TASK OBJECTIVE
The entries that follow must be given again exactly, with the pictures excluded.
Segment Start: RECORDS FOR THIS TASK
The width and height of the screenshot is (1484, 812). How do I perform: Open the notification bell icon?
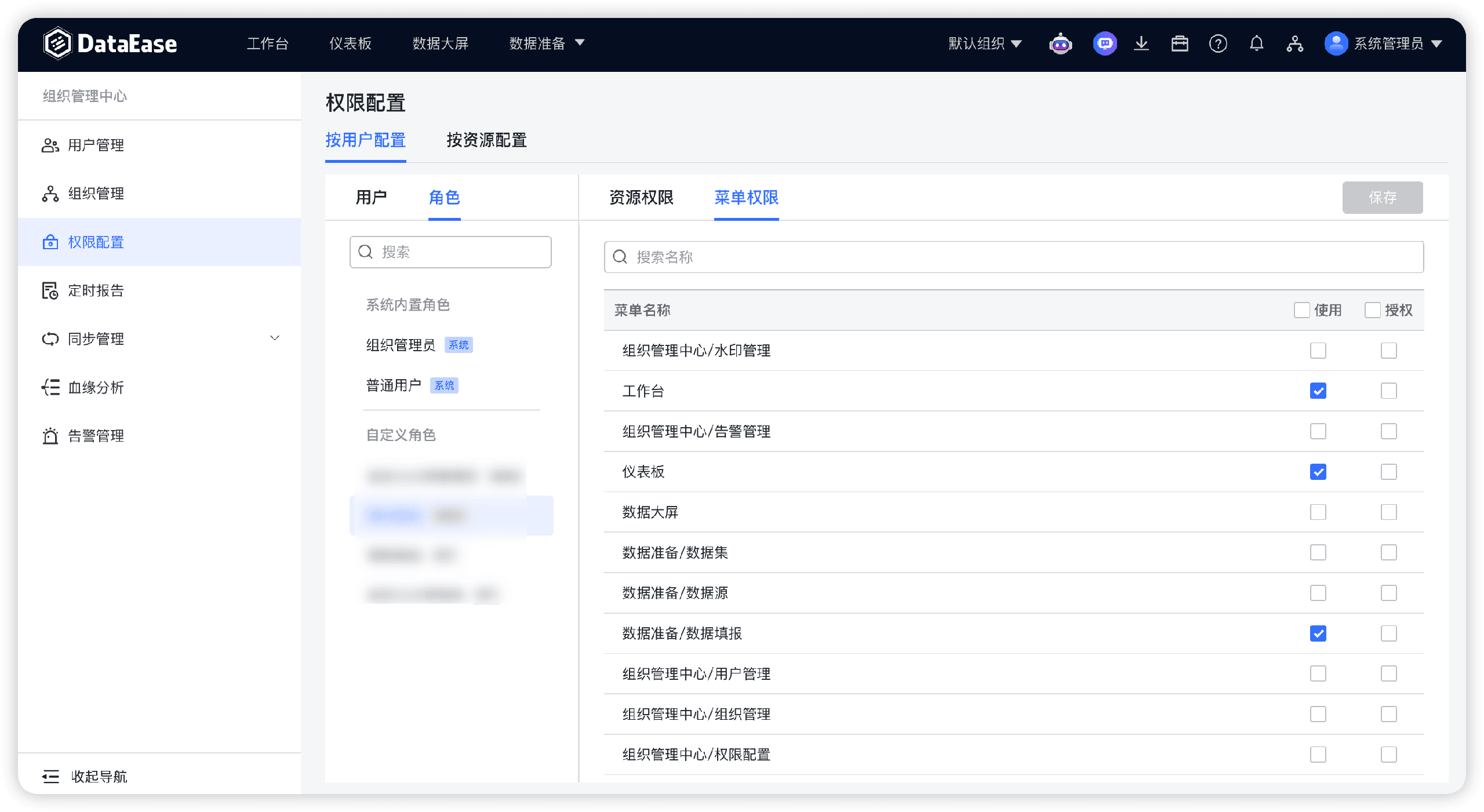pyautogui.click(x=1257, y=43)
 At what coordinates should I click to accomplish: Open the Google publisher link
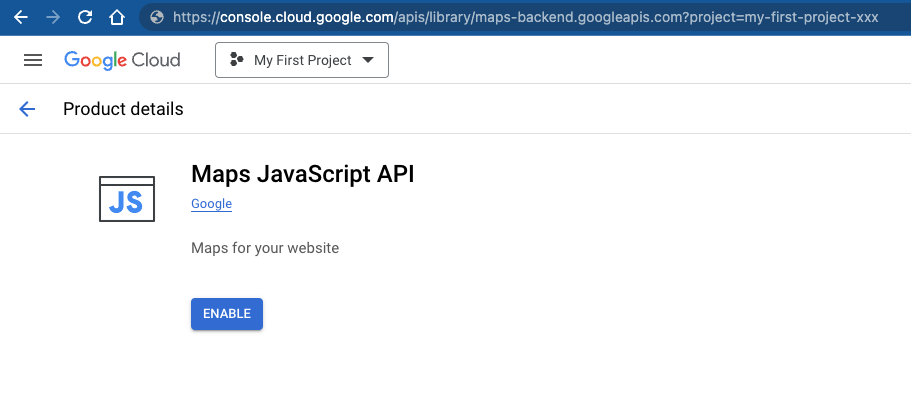coord(211,204)
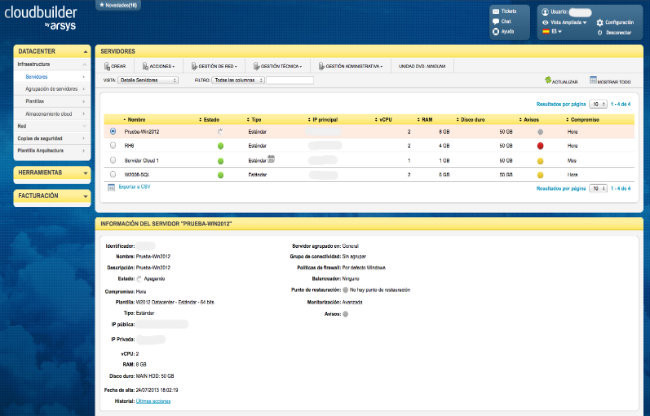Open the Chat support icon

[x=497, y=21]
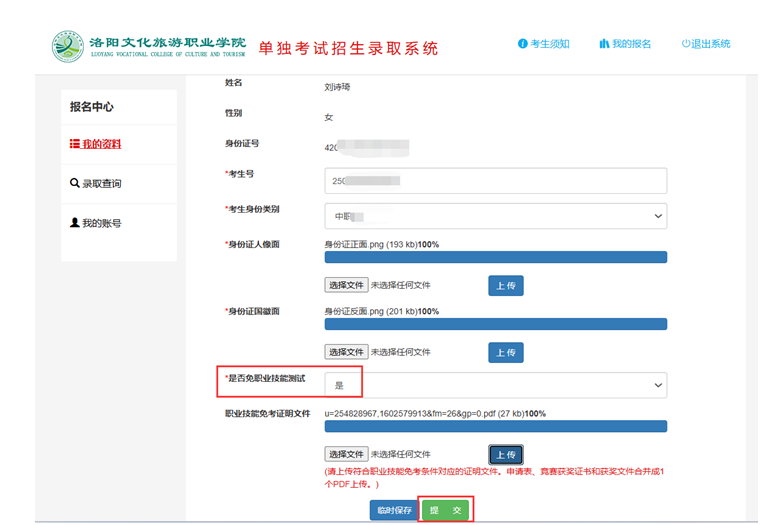
Task: Upload the 身份证人像面 file
Action: tap(505, 286)
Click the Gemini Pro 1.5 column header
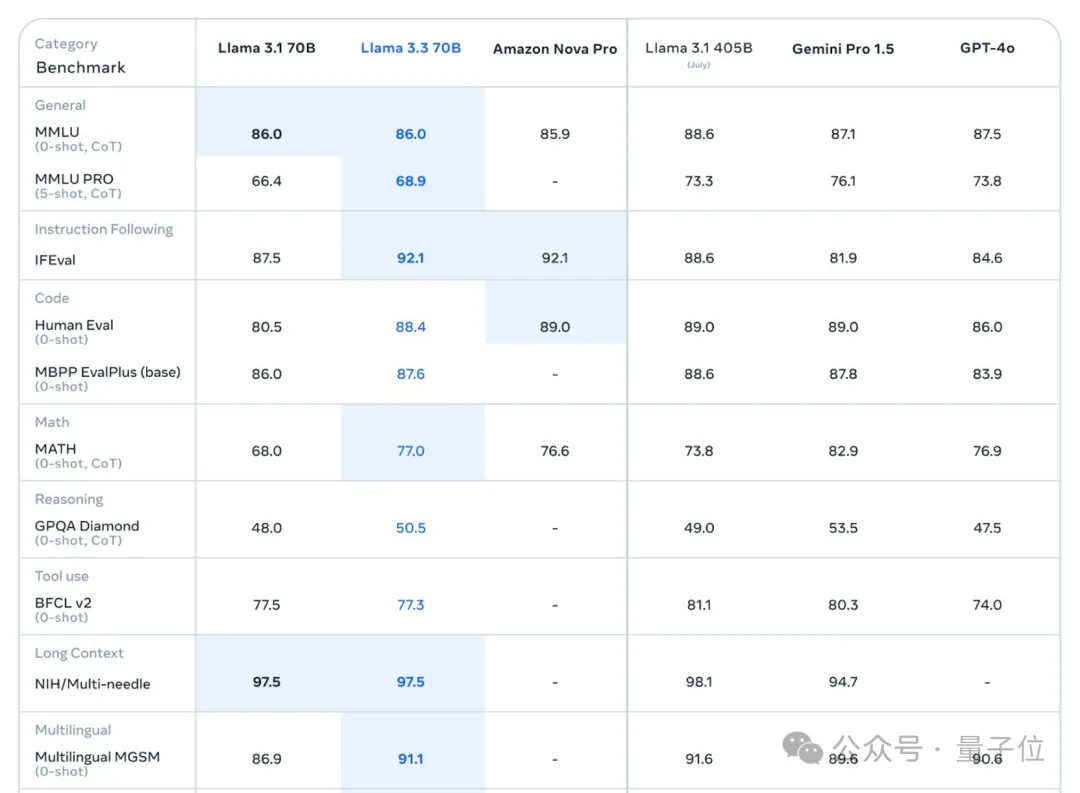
Segment End: RECORDS FOR THIS TASK
YOUR SOLUTION
The width and height of the screenshot is (1484, 812). How do I perform: Open the notification bell icon?
pyautogui.click(x=1257, y=43)
 At what coordinates should I click to accomplish: Open the Google publisher link
coord(211,204)
Open the Chat support icon

[x=497, y=21]
Task: Upload the 身份证人像面 file
Action: tap(505, 286)
Click the Gemini Pro 1.5 column header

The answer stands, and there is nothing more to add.